* _Exercise instructions_:
Set the pictures aside and set down only the lines from the line holding "has width=649, height=558." through the end of the entries below, ends included.

(Dataset entries)
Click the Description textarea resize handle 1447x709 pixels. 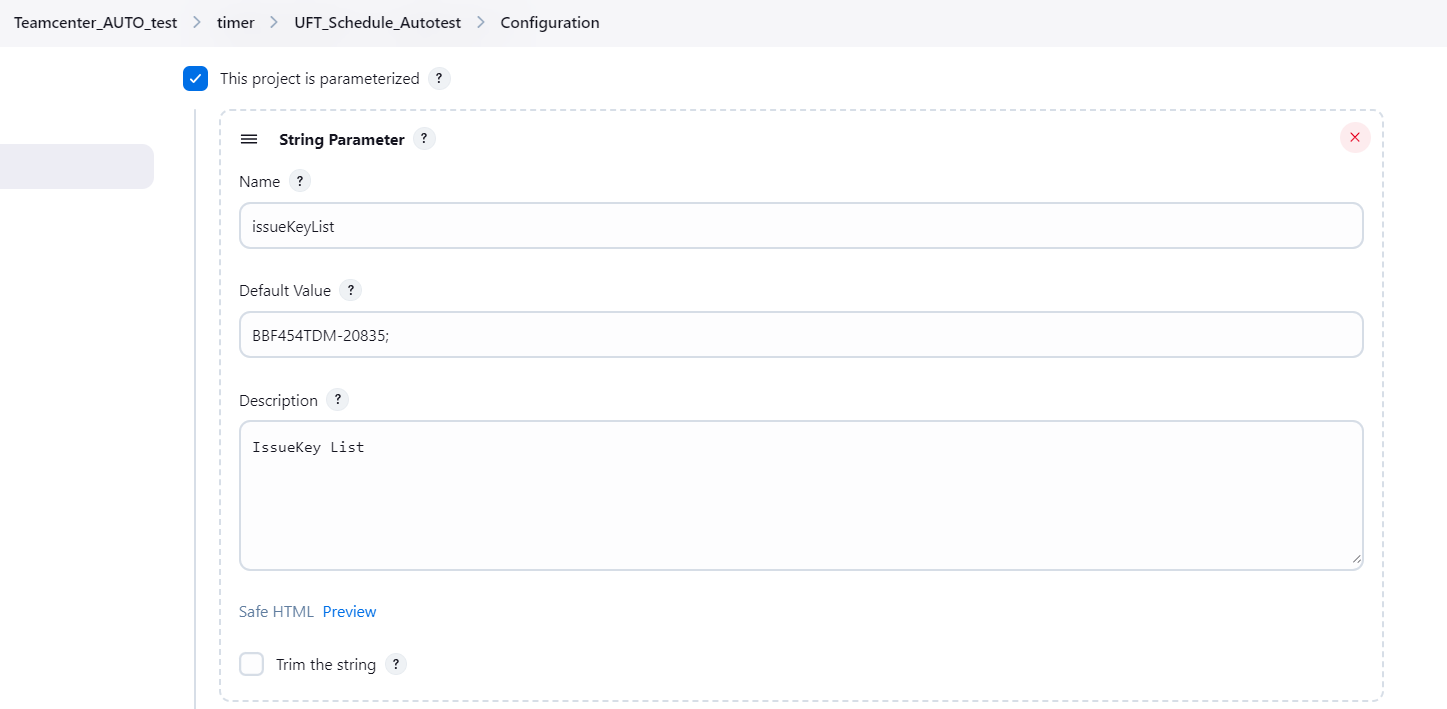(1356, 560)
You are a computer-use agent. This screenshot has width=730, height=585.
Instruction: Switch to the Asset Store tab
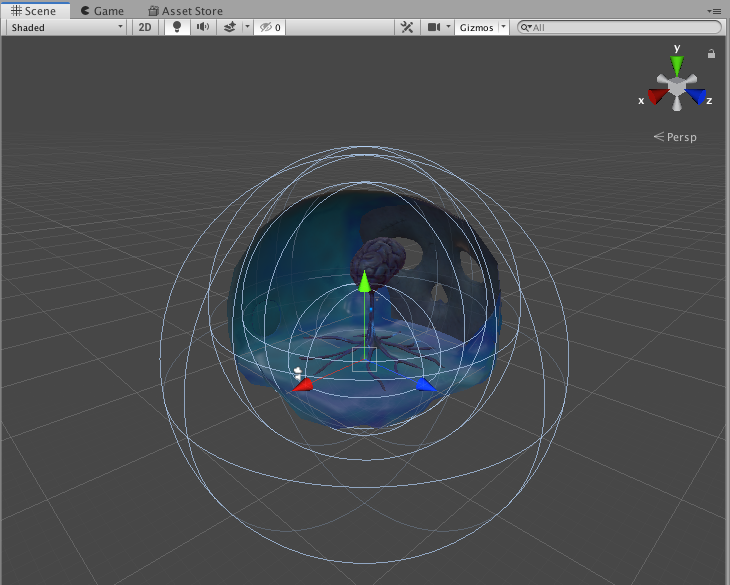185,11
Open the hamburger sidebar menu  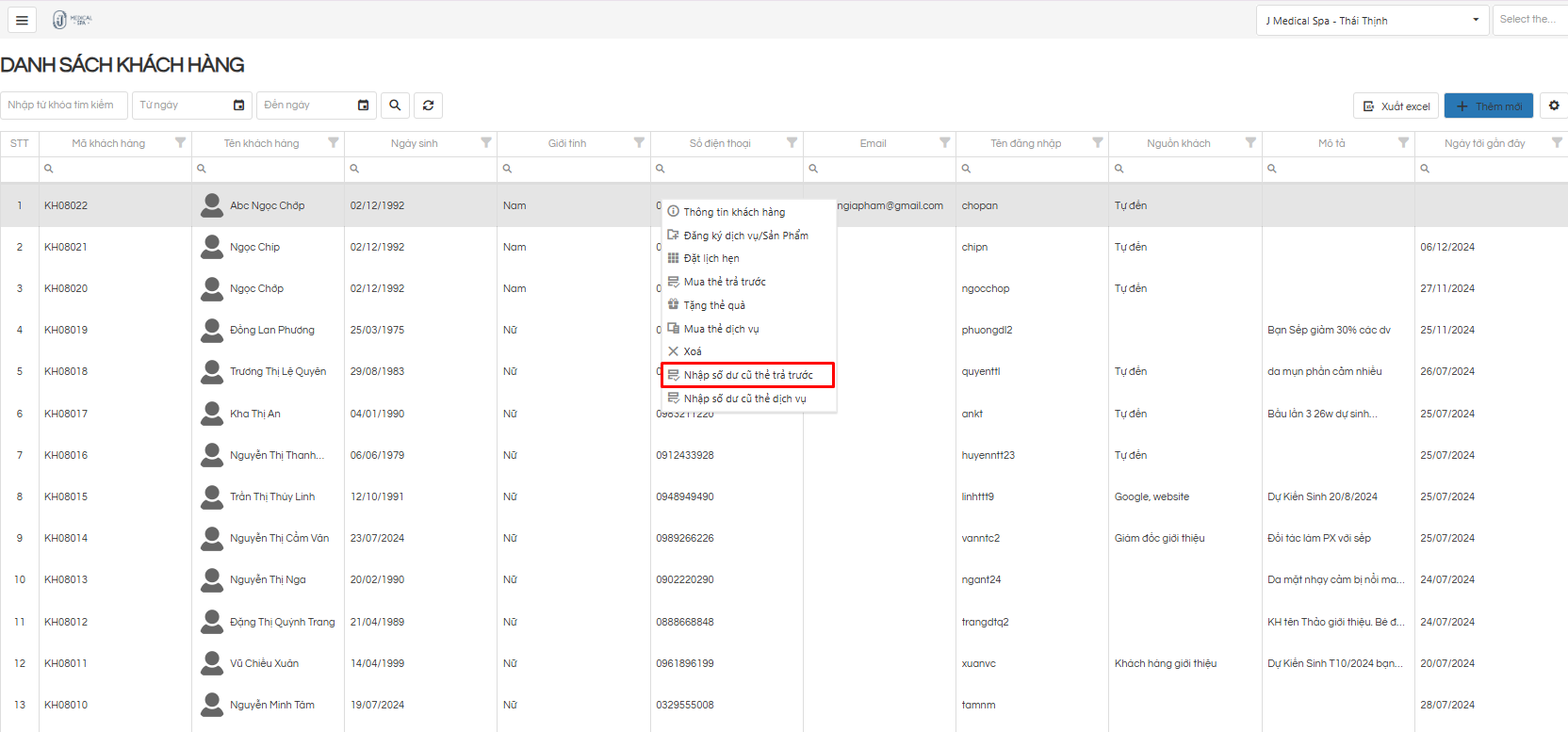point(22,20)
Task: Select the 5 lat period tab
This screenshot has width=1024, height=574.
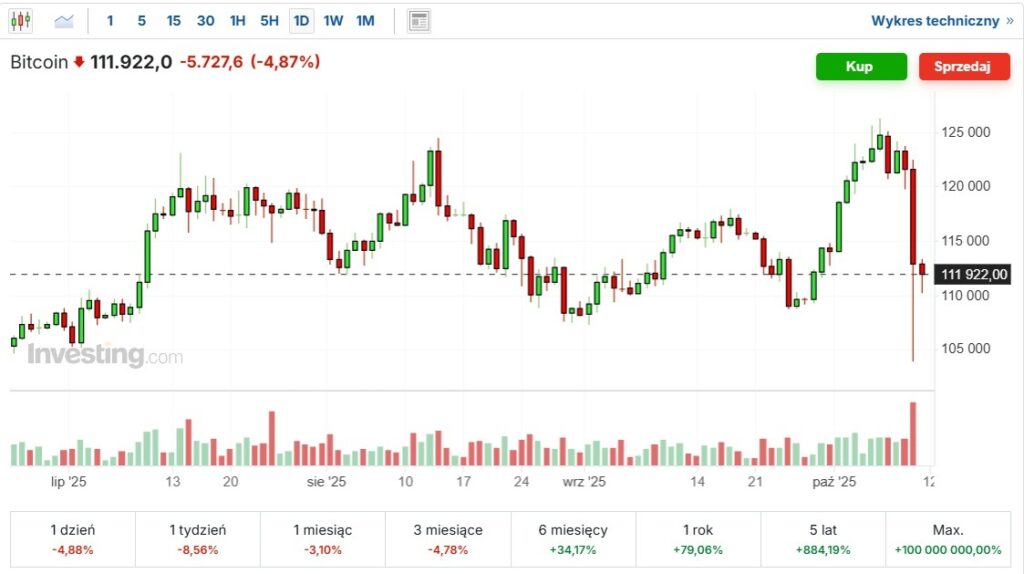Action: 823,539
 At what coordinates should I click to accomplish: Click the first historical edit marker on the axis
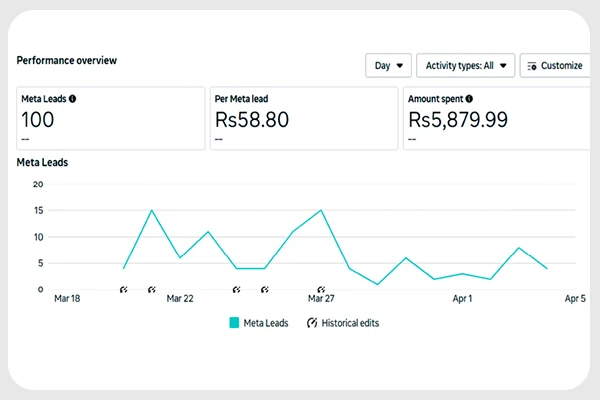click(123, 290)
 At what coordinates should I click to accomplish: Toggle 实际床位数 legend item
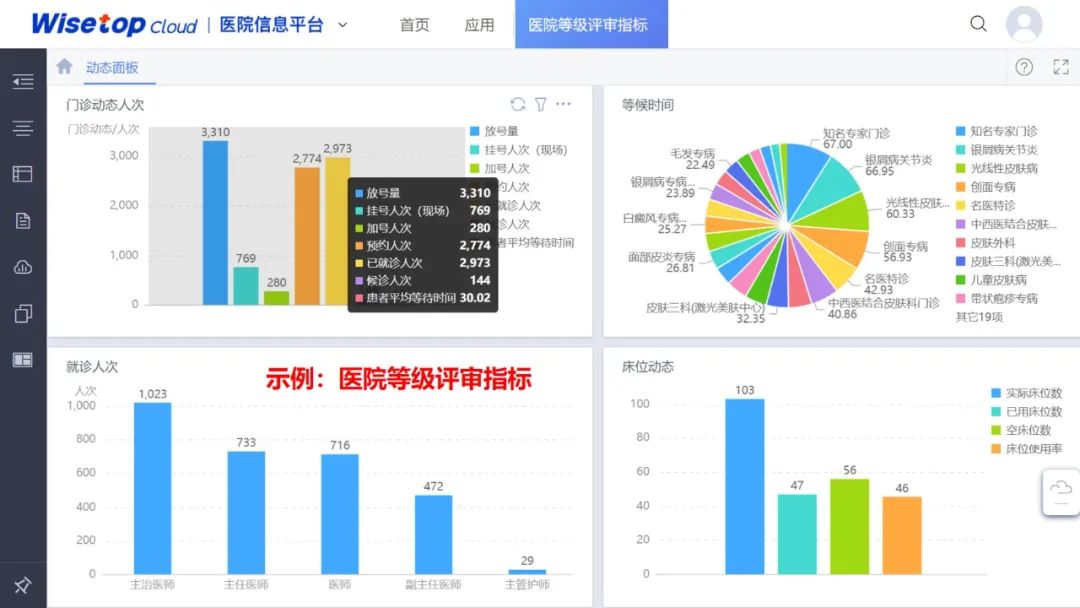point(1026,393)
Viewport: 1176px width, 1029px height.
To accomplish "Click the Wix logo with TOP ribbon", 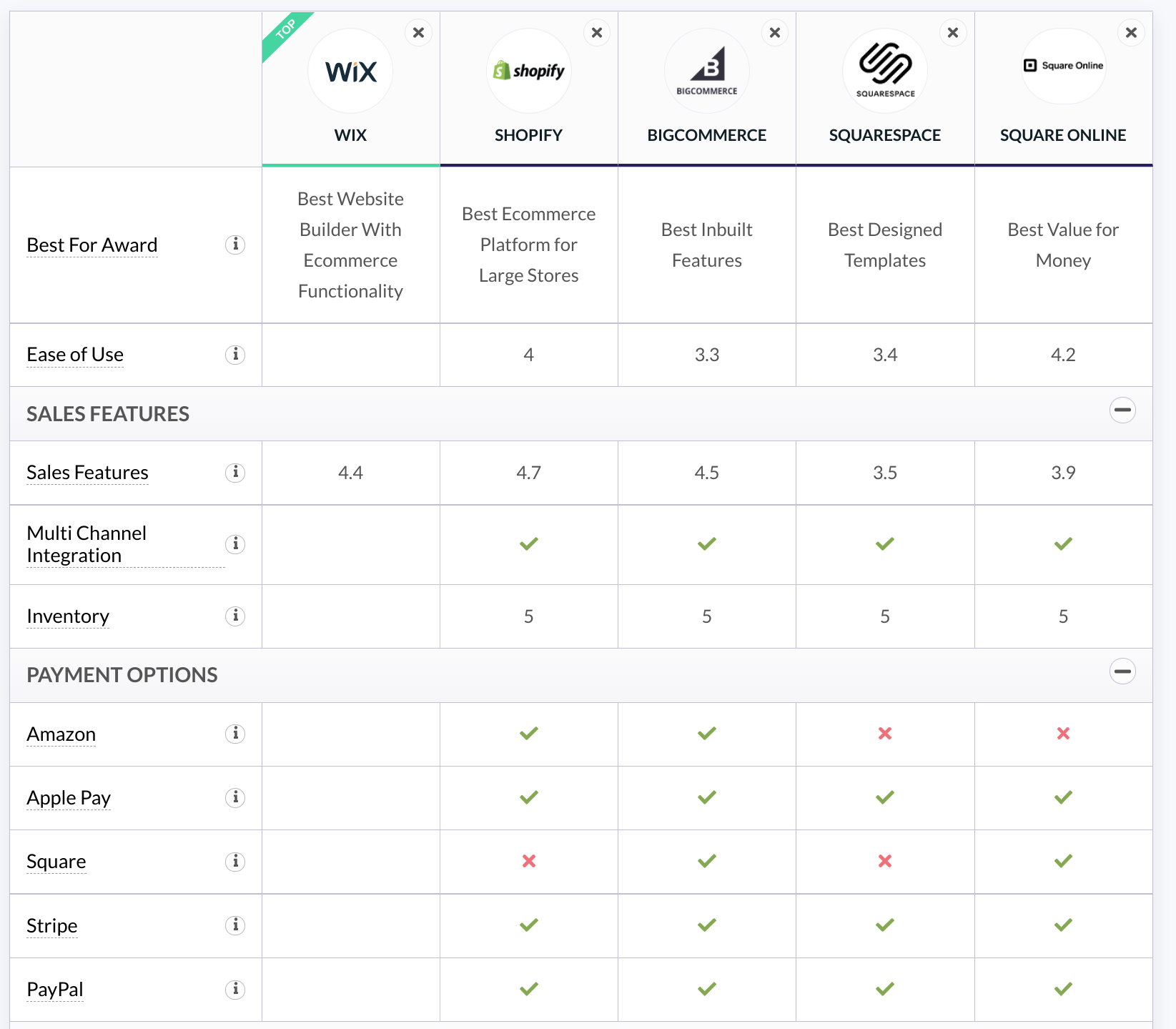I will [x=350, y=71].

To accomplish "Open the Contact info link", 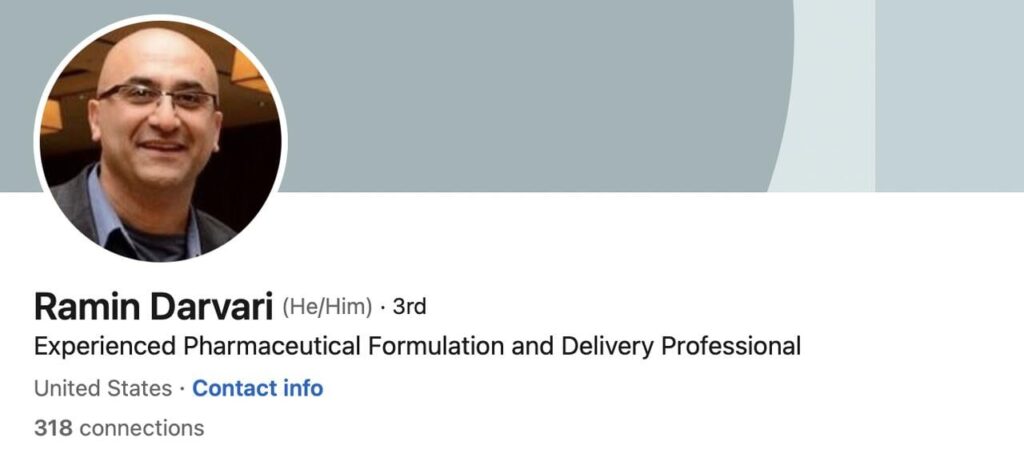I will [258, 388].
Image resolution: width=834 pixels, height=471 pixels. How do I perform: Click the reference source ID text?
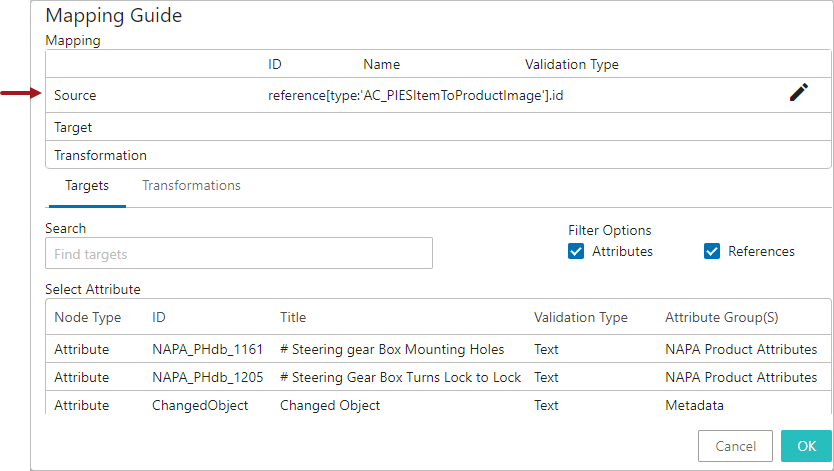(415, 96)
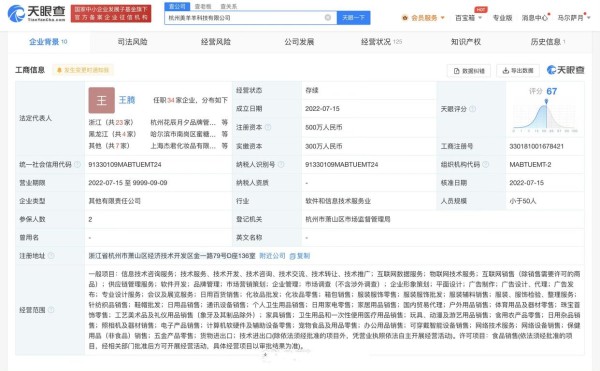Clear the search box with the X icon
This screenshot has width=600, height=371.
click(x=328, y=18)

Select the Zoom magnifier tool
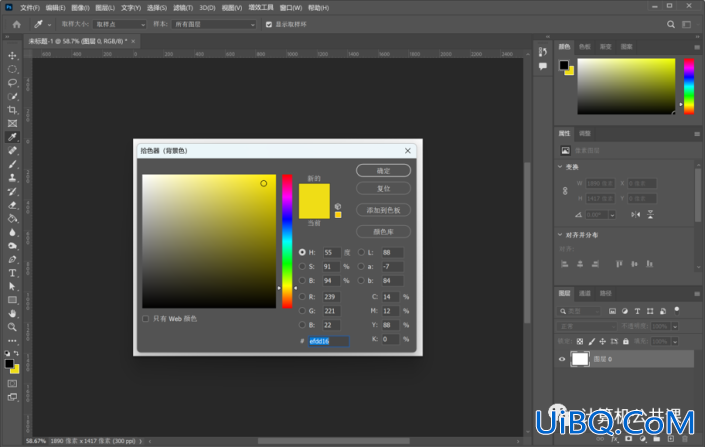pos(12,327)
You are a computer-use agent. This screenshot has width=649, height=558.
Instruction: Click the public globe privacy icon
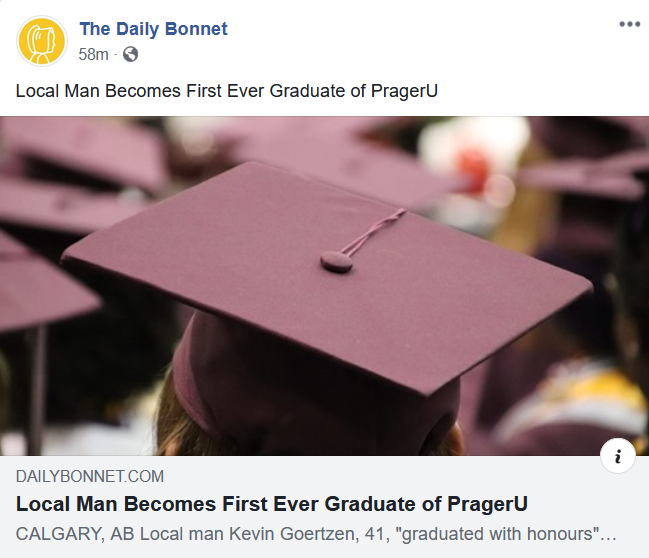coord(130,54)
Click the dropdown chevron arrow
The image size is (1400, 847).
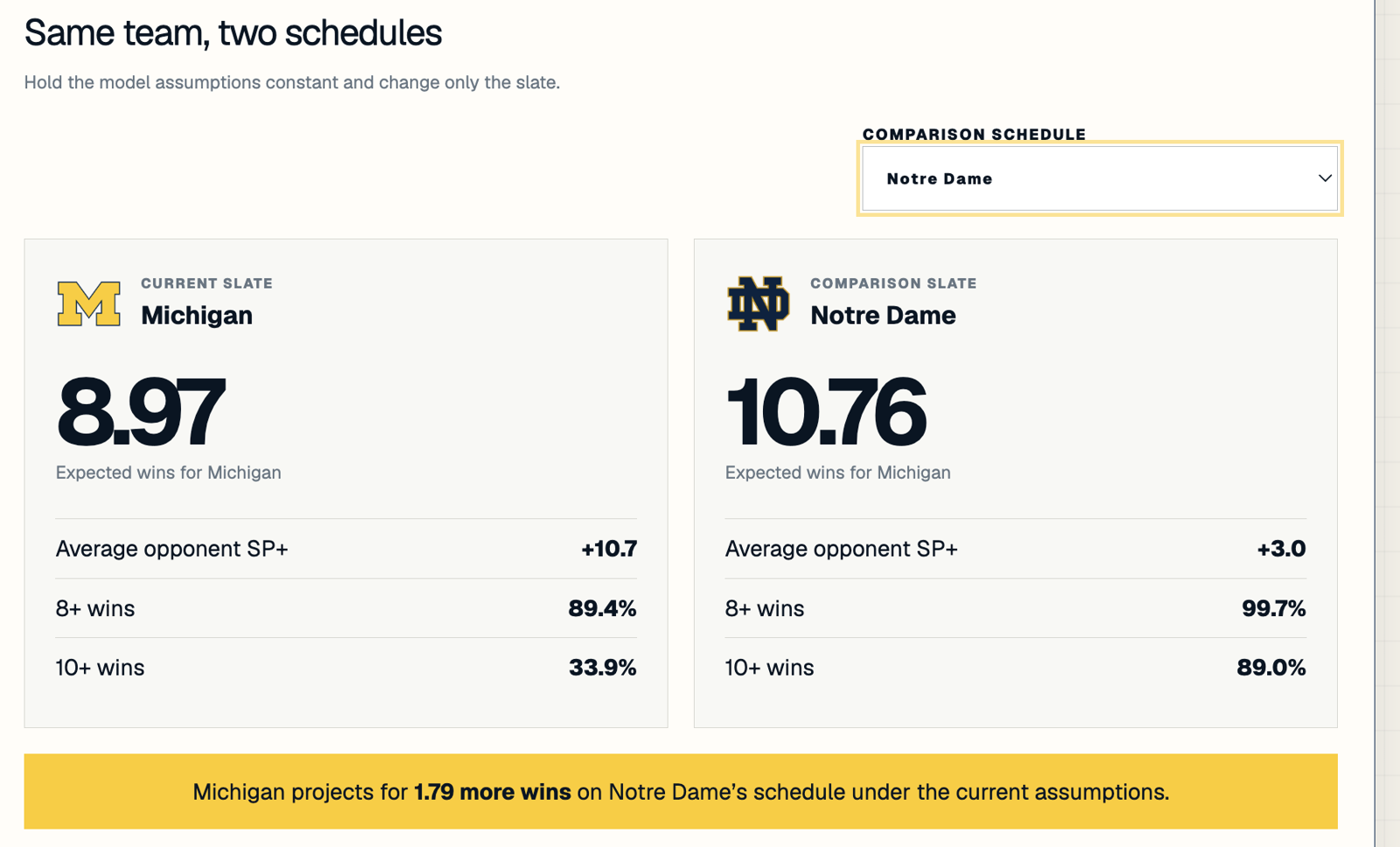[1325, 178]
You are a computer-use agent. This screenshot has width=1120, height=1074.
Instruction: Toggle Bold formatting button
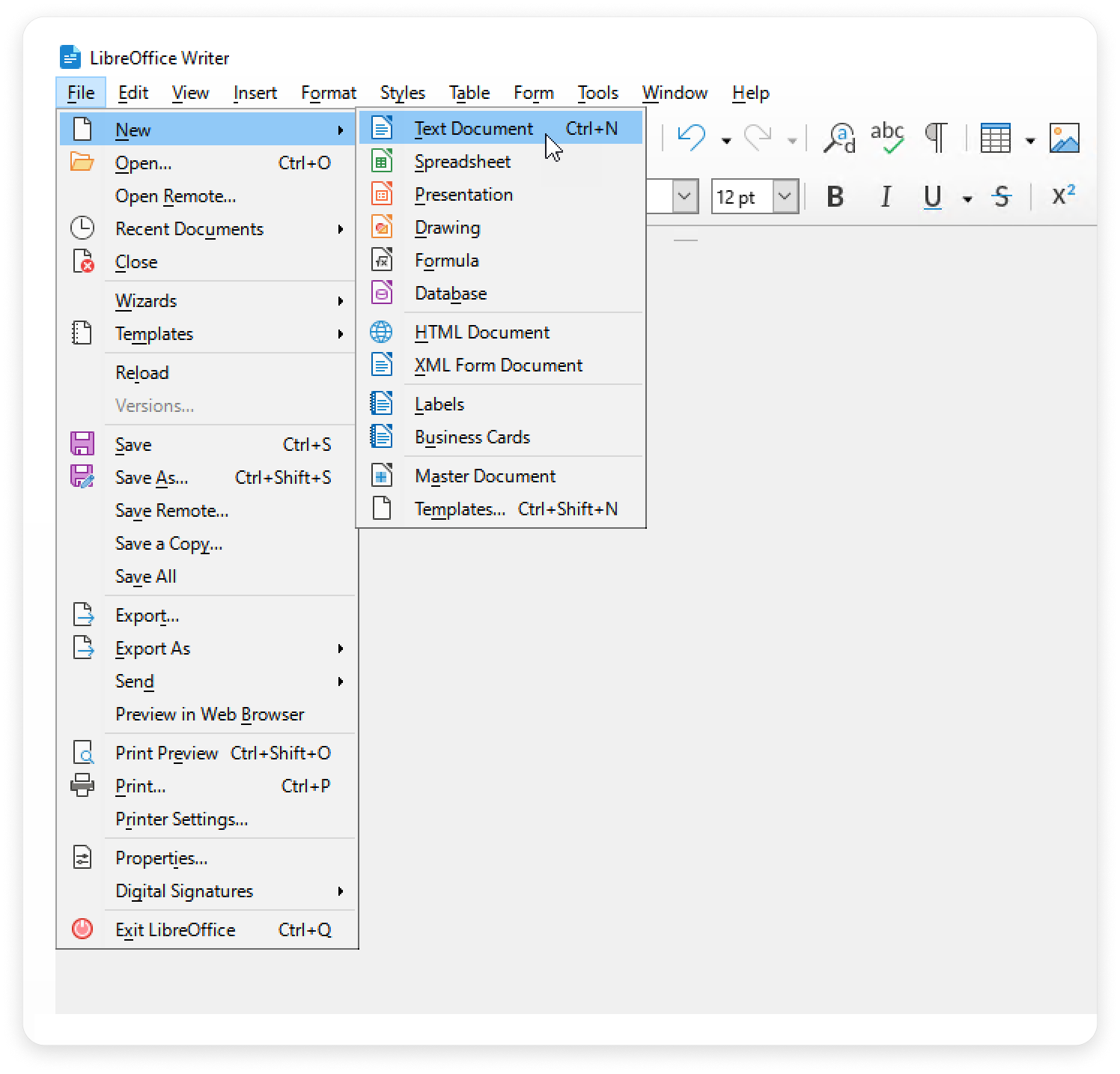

* _Result of the exercise_:
You are a computer-use agent. This screenshot has width=649, height=558.
Instruction: Click the public globe privacy icon
coord(130,54)
Click the dropdown chevron arrow
The image size is (1400, 847).
[1325, 178]
You are a computer-use agent. This screenshot has width=1120, height=1074.
Instruction: Toggle Bold formatting button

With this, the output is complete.